A veto that won’t go through

A few weeks ago, parliament approved a law to revalue pensions, but the government vetoed it under the Constitution. However, the legislative power has the possibility of imposing its law if two-thirds of the legislators present in both chambers agree. On this occasion, Milei gathered enough deputies to prevent the law from being passed. The mobilisation on this issue at the beginning of September was significant but not massive, with 50,000 demonstrators in Buenos Aires and heavy repression.

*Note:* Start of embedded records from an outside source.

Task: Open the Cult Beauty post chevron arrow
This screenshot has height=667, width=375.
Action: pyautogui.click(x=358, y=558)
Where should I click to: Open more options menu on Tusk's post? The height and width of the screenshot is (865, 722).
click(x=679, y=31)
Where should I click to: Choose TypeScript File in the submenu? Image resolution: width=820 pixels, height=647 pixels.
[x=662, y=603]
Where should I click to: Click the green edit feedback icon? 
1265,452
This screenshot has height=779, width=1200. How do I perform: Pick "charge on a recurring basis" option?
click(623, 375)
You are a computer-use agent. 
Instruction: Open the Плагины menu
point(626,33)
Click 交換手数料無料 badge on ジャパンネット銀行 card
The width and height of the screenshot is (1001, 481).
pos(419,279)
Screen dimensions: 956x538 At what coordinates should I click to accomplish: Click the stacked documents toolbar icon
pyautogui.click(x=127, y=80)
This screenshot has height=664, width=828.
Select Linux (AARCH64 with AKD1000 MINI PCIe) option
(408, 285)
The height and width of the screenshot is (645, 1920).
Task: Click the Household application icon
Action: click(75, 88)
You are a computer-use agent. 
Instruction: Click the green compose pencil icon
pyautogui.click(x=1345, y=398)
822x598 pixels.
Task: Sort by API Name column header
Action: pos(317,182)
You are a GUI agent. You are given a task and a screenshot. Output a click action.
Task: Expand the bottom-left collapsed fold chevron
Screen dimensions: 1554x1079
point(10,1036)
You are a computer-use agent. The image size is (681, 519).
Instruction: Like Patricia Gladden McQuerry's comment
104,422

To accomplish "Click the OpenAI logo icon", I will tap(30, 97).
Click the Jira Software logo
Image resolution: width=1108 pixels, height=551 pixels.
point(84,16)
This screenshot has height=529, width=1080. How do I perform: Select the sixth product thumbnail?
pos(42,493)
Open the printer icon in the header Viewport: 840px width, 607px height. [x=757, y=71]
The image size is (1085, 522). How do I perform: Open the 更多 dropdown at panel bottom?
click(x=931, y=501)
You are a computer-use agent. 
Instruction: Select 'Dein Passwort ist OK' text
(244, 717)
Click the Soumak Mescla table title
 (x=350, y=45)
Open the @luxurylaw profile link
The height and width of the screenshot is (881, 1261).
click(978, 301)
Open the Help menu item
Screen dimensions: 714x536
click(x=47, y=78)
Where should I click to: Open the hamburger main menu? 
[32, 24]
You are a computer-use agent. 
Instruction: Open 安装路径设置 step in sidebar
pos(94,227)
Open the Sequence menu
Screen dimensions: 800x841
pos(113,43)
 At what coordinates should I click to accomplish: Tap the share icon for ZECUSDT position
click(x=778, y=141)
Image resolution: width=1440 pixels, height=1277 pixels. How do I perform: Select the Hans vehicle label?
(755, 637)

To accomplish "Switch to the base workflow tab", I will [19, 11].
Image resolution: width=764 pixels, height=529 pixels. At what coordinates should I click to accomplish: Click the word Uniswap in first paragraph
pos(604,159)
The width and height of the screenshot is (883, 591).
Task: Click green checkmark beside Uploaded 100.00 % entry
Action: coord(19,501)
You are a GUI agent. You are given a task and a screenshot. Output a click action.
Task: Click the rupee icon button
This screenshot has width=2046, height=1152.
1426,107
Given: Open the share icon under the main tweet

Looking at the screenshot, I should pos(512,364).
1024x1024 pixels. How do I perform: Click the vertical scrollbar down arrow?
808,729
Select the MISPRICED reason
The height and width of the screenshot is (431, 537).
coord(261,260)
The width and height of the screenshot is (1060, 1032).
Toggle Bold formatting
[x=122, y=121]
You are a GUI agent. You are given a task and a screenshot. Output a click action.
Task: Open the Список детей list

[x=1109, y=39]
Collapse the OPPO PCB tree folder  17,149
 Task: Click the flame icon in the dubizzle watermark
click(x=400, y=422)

On the other hand, Milei’s veto of the university law is facing stronger opposition in parliament. It is likely that more than two-thirds of the Senate will oppose it, and it is possible, although not certain, that the Chamber of Deputies will do the same.

Milei less popular

At the same time, Milei’s popularity is starting to fall. For the first time since he came to power, several opinion polls, including in the right-wing media, show a fall in favourable opinions of his government and of himself. Whereas it was still over 52% in July, it is now below 50% and close to 40% in some cases. This is still high if we take into account all the austerity measures he has imposed over the last year or so, which have brutally worsened the living conditions of the majority of the working and middle classes. This loss of credibility should be seen in the context of the fact that political and trade union sectors, hitherto very accommodating to Milei, are allowing themselves to play a freer game and to make gestures of opposition or resistance.

Massive demonstrations

The deep popular attachment to the public university (which is free in Argentina, with no conditions of access and of a high international standard), Milei’s growing discredit and the fact that it was the university authorities and all the unions who launched the call explain the success of the demonstrations on 2 October. They took place all over Argentina, including in small towns, and were, in terms of numbers, of the same order of magnitude as those of last April, i.e. massive: from hundreds of thousands to a million people. Unlike the demonstrations of recent months, they did not give rise to confrontation or repression. Politicians such as Massa, the former Peronist candidate in the last presidential elections, and members of parliament from the UCR, the traditional ‘radical’ party of the bourgeoisie, were even seen in the ranks of the demonstrators. Using this presence, Milei and the media in its service have of course described the demonstrations as ‘political propaganda’. But nothing says that this is enough to stop the movement.

Before and during the vote in Parliament in the coming week, university strikes and demonstrations are planned across the country. It will be important to see whether the student movement, which has been largely absent for years, mobilises en masse on this occasion. In any case, hopes are growing of inflicting on Milei what would be a first political defeat after more than ten months of authoritarian and ultra-neoliberal government.